Pull every line of the entries that has the word "icon".

[[ Data section, beginning ]]

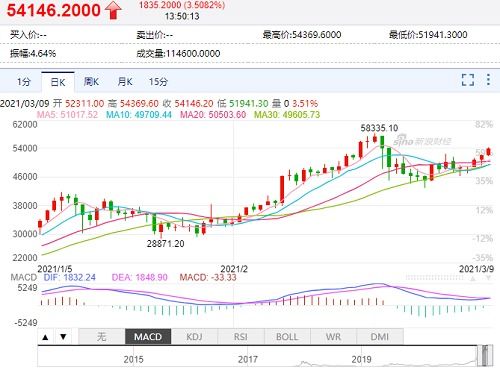Screen dimensions: 500x370
Task: Click the sina watermark logo on chart
Action: coord(422,141)
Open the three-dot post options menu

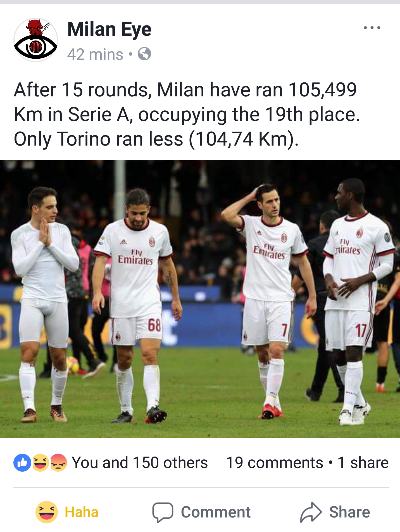372,28
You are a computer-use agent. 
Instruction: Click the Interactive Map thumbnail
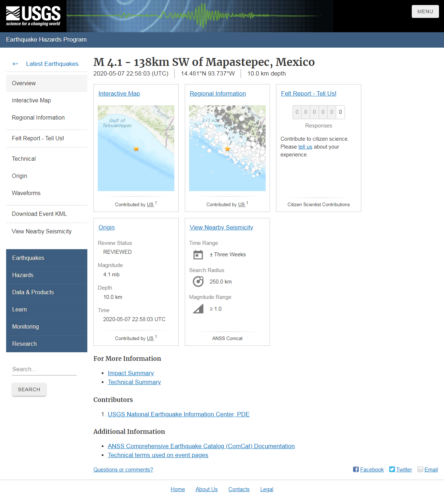coord(136,148)
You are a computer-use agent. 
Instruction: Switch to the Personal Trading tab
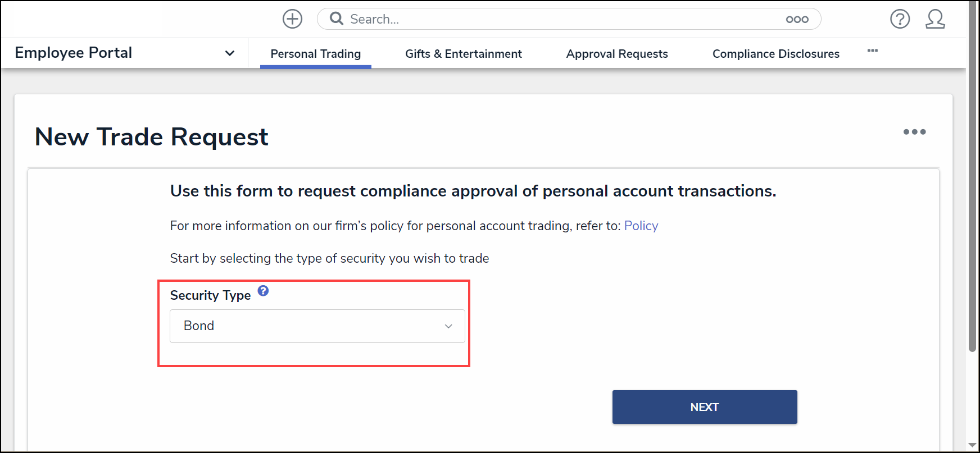click(315, 54)
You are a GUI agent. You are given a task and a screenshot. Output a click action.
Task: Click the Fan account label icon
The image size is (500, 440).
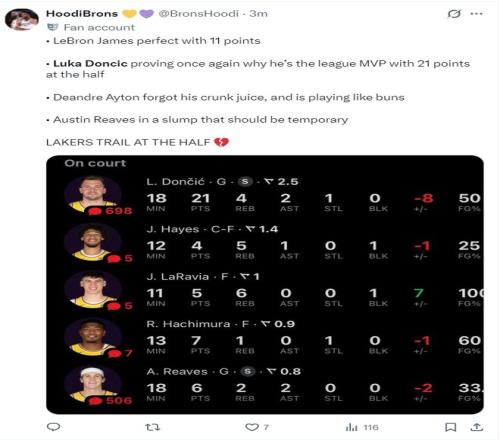pos(52,27)
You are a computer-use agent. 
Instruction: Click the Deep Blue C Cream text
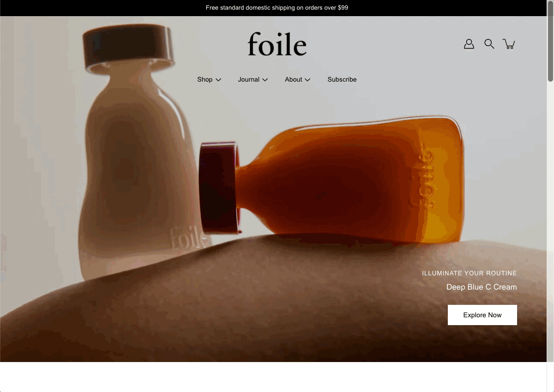pyautogui.click(x=482, y=287)
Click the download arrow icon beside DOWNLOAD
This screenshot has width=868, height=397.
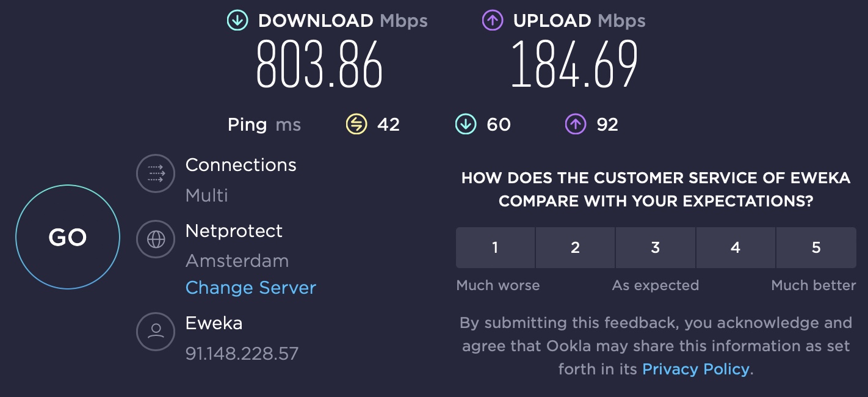tap(238, 21)
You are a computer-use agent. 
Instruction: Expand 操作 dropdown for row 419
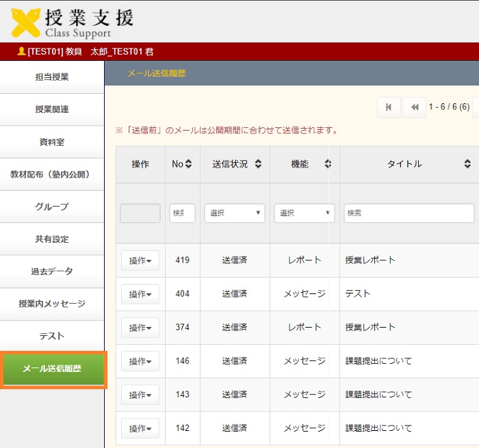point(140,261)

[[ Data section, end ]]

**Worked solution**
Task: Click the Fan account label icon
Click the download arrow icon beside DOWNLOAD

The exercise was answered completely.